### Serie di compiti:
A. Per favore, rispondi a queste domande sul testo del doposcuola della Casa.
(i) Chi coordina il doposcuola?
(ii) In quale giorno e momento della settimana si svolge il doposcuola?
(iii) Quanti anni ha Francesco?
B. Seleziona dalle voci tutte le righe che contengono la stringa "Viewport" e copiale.

### Testo fornito:
========================================================================

Intervista a due giovani che lo scorso anno hanno fatto parte della squadra di volontarie e volontari che ha animato il doposcuola della Casa
Se, come afferma la presidente dell’Associazione Volontari Casa della Carità Gemma Di Marino, tra le volontarie e volontari della Fondazione c’è una “biodiversità delle età”, è vero anche che la maggior parte di loro sono persone di una certa età che, essendo magari in pensione, hanno molto tempo libero a disposizione.
Eppure, tra i volontari i giovani non mancano. Sono per esempio quelli impegnati nel doposcuola del venerdì pomeriggio, un’attività dedicata ai bambini e alle bambine ospiti della Casa – dai progetti CAS e SAI1 alla Tillanzia, fino alle casette per famiglie in emergenza abitativa – che frequentano le scuole elementari.
«Nell’ultimo anno scolastico abbiamo coinvolto 6 persone, tra ragazze e ragazzi, sia studenti delle scuole superiori che universitari», dice Elena Marchesi, operatrice dei progetti per famiglie rifugiate, che coordina il doposcuola.
Alcune erano persone, giovani, che dovevano svolgere i lavori di pubblica utilità alla Casa, ma diversi sono ragazzi arrivati dai clan scout. Come Francesco Bondurri e Mario De Rossi, che ci hanno raccontato la loro esperienza.
Francesco
Francesco, 17 anni, non aveva mai fatto volontariato prima: «La proposta di venire alla Casa per svolgere diverse attività è arrivata dai nostri capi scout e quando siamo arrivati qui ci hanno detto che ci saremmo occupati del doposcuola», spiega.

========================================================================

[Registri di individuazione di parole ed elementi]

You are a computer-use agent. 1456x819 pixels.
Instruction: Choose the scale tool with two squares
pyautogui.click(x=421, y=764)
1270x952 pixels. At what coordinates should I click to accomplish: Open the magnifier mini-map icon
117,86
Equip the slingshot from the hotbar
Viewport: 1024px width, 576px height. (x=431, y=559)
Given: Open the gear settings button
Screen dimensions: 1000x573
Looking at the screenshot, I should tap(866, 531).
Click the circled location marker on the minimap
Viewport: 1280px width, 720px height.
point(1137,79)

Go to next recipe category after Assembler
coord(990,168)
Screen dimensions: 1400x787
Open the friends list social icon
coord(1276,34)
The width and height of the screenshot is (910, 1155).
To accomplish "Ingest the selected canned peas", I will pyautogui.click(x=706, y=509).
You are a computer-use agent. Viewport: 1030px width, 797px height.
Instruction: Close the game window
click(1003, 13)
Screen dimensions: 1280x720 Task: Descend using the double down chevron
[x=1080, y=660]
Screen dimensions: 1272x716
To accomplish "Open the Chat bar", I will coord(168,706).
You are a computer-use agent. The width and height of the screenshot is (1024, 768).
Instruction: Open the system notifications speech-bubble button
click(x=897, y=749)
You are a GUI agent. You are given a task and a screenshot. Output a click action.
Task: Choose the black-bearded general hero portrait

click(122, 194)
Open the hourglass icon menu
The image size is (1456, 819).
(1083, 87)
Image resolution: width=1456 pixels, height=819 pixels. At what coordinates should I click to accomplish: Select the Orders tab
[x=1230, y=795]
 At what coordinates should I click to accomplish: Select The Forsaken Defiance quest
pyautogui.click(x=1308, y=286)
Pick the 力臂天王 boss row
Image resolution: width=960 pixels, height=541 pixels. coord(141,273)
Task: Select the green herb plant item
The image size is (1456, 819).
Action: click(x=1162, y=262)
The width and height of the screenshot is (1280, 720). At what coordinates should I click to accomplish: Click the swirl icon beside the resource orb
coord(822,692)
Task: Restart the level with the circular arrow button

========================================================================

### Risposte complete:
A.
(i) Elena Marchesi, operatrice dei progetti per famiglie rifugiate.
(ii) Il venerdì pomeriggio.
(iii) 17 anni.

B.
Viewport: 1024px width, 576px height. (x=431, y=559)
Viewport: 1280px width, 720px height.
You are a computer-use agent. Viewport: 1030px width, 797px height.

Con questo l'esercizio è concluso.